How does an author face the daunting task of following up a debut novel that is a critical and commercial sensation? In the case of Prep author Curtis Sittenfeld, she avoids the sophomore slump by writing another beautifully crafted coming-of-age story that stands up to the original. In The Man of My Dreams, we follow Hannah Gavener from high school through college and into adulthood. Deeply introspective and haunted by a painful childhood, Hannah is convinced that happiness is out of her reach. When she moves to Boston for college, she enters a series of very different relationships that leave her wondering whether she'll ever find the perfect partner.
As a 30-year-old with one of the New York Times' 10 best books of 2005 and a movie option in her pocket, Sittenfeld knows about figuring out this thing called life. She answered some questions for BookPage about how it feels to be a best-selling author, and the path she took to get there.
You won the Seventeen magazine fiction contest when you were 16. When did you know that you wanted to be a writer?
From the time I learned to read and write, around kindergarten, I always loved to do both. My parents talk about how when I was two or three years old, I used to refuse to go to bed because I'd be sitting on the toilet holding a book upside down, and I'd tell them I was reading. Probably I, like a lot of people, became a writer sort of in imitation of or in homage to the books I enjoyed. When you're so captivated by something, you think, could I do that? Hmm, let me try.
You're still so young. How much did your own memories of being a teenager and a college student influence your books?
People who think my books are autobiographical, which they're not, credit me with having a much better memory than I do. I do, however, have a powerful imagination. It's never that hard for me to imagine what it must feel like to be someone else, whether it's an American teenage girl or a Japanese octogenarian man.
There's a great line in the book: She just hadn't expected that adulthood would seem so ordinary. How does your adulthood compare to your expectations?
Well, a typical night is: My boyfriend and I make stir-fry, we play Scrabble, I lose, he turns on baseball, I fall asleep on the couch at 9:45 p.m., and he wakes me up in time for The Daily Show. That probably falls under the definition of ordinary, right? But not in a bad way.
Hannah's cousin tells her, "You're not that funny no offense . . ." How funny are you in real life?
Let's see. I'm funnier than knock-knock jokes, Wings reruns and Dick Cheney . . . but less funny than Dick Cheney in heels and a feather boa.
As someone who's been compared to so many iconic writers, from Wally Lamb to Judy Blume to J.D. Salinger, which authors do you admire?

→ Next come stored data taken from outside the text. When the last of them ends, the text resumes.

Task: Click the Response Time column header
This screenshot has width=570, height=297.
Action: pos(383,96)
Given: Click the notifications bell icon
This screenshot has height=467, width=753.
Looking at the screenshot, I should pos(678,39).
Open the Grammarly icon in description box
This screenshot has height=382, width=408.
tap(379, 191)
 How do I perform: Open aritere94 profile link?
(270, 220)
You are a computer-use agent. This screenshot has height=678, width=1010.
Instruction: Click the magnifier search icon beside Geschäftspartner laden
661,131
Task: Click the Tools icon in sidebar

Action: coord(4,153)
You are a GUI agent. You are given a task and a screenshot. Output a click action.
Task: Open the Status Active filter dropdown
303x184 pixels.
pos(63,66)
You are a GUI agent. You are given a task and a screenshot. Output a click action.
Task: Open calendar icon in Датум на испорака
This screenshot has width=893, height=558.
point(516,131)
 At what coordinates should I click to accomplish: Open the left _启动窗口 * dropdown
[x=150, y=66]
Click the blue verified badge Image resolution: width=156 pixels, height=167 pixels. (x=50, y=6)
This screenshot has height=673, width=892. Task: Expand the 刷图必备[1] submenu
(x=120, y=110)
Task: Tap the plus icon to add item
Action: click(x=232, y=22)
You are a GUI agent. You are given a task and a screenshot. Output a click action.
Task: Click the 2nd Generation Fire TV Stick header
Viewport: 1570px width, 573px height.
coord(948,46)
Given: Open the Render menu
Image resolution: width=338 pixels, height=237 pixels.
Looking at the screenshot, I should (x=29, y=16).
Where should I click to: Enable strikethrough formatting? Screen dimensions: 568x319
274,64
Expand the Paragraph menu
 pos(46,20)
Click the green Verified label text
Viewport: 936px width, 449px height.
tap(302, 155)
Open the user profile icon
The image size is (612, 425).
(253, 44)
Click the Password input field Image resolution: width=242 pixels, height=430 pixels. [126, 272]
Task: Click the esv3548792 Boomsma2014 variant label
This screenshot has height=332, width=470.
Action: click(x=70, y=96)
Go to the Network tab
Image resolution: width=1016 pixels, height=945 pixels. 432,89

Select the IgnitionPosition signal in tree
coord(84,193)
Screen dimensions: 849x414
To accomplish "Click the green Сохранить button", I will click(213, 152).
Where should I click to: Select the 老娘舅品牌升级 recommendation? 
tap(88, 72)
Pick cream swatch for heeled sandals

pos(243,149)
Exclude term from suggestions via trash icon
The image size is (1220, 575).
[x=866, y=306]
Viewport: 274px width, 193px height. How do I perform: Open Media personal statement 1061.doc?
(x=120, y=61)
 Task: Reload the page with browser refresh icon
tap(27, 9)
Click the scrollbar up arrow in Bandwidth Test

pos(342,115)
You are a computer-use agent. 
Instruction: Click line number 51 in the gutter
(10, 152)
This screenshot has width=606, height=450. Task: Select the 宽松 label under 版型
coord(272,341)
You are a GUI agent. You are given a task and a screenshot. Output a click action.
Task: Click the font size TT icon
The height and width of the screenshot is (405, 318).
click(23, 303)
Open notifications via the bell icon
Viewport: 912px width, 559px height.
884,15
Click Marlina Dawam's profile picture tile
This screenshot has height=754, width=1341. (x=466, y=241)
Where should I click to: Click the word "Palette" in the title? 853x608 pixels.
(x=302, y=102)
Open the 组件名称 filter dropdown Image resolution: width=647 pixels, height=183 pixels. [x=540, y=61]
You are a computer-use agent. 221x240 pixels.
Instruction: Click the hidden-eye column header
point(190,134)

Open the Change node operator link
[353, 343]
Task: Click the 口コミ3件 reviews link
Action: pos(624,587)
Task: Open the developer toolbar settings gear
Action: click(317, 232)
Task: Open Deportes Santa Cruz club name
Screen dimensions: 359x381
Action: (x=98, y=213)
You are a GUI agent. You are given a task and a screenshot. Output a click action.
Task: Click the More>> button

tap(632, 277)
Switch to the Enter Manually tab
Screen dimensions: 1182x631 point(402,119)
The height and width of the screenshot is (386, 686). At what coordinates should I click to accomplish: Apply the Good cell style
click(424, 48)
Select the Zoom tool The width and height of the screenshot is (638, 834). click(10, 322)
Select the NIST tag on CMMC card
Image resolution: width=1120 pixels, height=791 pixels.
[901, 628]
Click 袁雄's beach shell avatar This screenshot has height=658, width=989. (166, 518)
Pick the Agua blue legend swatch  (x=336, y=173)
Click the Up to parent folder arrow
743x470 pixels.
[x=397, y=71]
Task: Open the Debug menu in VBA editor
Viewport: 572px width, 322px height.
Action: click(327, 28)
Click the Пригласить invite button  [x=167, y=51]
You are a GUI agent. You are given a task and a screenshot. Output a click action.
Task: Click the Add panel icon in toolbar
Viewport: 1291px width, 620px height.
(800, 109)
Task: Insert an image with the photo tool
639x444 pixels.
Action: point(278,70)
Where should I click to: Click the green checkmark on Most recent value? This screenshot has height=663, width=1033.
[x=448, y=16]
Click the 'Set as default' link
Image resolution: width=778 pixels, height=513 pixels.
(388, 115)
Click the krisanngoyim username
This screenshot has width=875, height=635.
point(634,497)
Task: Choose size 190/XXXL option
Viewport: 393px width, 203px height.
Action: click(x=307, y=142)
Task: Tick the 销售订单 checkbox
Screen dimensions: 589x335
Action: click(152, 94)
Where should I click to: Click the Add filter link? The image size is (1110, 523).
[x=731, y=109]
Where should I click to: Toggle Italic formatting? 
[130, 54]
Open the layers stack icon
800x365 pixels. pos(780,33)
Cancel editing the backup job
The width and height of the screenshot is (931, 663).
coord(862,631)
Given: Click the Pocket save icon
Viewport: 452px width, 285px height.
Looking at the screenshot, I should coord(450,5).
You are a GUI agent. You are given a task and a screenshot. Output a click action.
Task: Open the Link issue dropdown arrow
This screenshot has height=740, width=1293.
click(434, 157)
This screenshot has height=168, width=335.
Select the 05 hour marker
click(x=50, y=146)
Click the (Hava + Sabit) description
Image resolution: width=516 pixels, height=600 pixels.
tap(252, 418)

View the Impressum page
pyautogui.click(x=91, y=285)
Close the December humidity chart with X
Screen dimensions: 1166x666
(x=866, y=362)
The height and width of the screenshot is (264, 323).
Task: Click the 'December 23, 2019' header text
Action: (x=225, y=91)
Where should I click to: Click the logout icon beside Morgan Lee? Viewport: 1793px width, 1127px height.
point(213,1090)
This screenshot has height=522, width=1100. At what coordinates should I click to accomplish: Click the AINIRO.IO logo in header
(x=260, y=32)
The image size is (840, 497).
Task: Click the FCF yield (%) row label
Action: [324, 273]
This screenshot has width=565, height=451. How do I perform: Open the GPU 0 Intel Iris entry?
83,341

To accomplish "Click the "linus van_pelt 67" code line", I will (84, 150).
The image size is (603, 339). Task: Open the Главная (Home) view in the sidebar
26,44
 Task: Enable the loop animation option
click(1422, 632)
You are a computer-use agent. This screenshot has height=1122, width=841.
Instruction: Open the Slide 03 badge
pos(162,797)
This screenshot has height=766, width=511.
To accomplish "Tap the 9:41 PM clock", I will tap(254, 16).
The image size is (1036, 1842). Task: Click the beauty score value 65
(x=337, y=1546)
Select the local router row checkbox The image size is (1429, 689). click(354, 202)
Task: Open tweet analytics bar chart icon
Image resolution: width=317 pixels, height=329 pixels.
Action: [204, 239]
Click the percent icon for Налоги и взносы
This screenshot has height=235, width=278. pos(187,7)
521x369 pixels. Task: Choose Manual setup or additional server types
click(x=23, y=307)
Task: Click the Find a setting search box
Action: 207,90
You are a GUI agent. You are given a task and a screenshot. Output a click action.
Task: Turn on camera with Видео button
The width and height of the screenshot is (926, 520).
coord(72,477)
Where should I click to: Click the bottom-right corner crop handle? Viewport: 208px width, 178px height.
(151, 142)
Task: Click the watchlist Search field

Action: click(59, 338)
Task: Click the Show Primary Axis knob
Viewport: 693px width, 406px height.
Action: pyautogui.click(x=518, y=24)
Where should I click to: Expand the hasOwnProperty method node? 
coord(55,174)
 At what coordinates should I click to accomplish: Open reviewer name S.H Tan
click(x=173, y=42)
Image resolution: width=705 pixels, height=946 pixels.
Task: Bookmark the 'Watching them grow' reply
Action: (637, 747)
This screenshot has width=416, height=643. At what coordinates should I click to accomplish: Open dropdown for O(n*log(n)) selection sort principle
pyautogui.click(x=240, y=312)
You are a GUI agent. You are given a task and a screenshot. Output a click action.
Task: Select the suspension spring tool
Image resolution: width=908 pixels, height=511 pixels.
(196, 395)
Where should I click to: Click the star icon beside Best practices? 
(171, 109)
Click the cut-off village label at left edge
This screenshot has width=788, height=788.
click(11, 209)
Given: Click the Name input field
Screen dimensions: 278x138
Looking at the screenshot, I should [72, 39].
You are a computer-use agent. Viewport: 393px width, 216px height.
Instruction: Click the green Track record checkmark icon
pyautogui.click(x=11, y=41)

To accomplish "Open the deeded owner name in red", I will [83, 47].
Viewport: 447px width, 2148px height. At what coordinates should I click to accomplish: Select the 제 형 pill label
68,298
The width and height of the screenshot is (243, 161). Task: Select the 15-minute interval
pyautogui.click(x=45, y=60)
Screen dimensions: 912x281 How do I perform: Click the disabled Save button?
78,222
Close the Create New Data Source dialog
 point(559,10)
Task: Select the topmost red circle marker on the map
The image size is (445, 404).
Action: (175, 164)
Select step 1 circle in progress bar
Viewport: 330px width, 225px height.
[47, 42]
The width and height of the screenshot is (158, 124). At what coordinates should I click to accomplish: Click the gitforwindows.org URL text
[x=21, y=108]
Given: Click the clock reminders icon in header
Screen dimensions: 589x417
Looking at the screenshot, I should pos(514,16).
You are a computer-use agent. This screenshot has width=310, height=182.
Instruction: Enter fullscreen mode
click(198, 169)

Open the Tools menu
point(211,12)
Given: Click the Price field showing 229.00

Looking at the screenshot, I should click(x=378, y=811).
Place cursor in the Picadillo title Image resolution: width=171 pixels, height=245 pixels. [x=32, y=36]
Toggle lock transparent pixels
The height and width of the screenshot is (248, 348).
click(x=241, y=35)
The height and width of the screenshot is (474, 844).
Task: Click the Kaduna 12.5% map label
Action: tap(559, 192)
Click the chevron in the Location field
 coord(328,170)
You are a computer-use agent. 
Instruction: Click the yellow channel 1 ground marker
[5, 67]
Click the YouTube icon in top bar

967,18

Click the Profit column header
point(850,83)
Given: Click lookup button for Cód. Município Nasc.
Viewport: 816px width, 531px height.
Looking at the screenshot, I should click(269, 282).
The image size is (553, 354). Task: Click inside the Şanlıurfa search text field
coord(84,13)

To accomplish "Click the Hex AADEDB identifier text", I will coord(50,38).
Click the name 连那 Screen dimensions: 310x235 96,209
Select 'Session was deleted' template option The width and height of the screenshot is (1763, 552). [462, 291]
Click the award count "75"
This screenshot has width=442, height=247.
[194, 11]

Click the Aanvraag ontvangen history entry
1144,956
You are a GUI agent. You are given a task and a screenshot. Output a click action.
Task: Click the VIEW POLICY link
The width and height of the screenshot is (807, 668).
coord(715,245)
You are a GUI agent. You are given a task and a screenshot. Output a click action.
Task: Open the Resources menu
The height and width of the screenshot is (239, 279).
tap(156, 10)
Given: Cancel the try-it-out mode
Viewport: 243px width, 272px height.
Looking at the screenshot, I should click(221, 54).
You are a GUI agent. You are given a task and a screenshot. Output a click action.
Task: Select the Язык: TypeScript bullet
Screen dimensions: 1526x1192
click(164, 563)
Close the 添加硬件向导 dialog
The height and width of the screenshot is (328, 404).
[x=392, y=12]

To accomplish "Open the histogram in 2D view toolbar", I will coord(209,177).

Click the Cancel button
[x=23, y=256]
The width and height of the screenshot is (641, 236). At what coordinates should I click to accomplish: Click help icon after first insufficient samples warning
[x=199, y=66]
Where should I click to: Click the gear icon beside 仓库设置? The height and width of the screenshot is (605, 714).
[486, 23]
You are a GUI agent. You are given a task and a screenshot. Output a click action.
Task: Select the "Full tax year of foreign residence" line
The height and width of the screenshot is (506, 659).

There are so many books I've loved, but my all-time most favorite writer is Alice Munro I just worship her. She's so smart and entertaining, and her writing doesn't draw attention to how good it is language-wise; instead it fully and perfectly evokes a particular scene, making you feel like you're present in it. Plus, she doesn't shy from depicting people's dark sides.
You took some criticism for a book review you wrote in the New York Times in which you seemed anti- chick lit. Set the record straight.
I've realized that there's no consensus on what the term chick lit means. Is it defined by subject matter (meaning any books about young women) or is it treatment (meaning books about young women that are willfully fluffy)? Many of my favorite books have young female protagonists, and part of the reason I enjoy Alice Munro so much is that she often writes about that demographic. But, undeniably, there are a lot of books about young women that just aren't very good. . . . [T]heir use of language is mediocre, their insights aren't actually insightful, their plot lines are predictable and boring. I'm not saying nobody should enjoy them, but I'm saying I don't.
If you could fast-forward right now, where do you see Hannah in 10 years?
I think she's realized by the end that she can't hang her happiness on a man which, as everyone who has ever read a women's magazine knows, means she will find happiness with a man immediately. But 10 years from now? By then, she's probably married and having an Updike-esque affair.
What will your next book be about?
Japanese octogenarian men. Just kidding.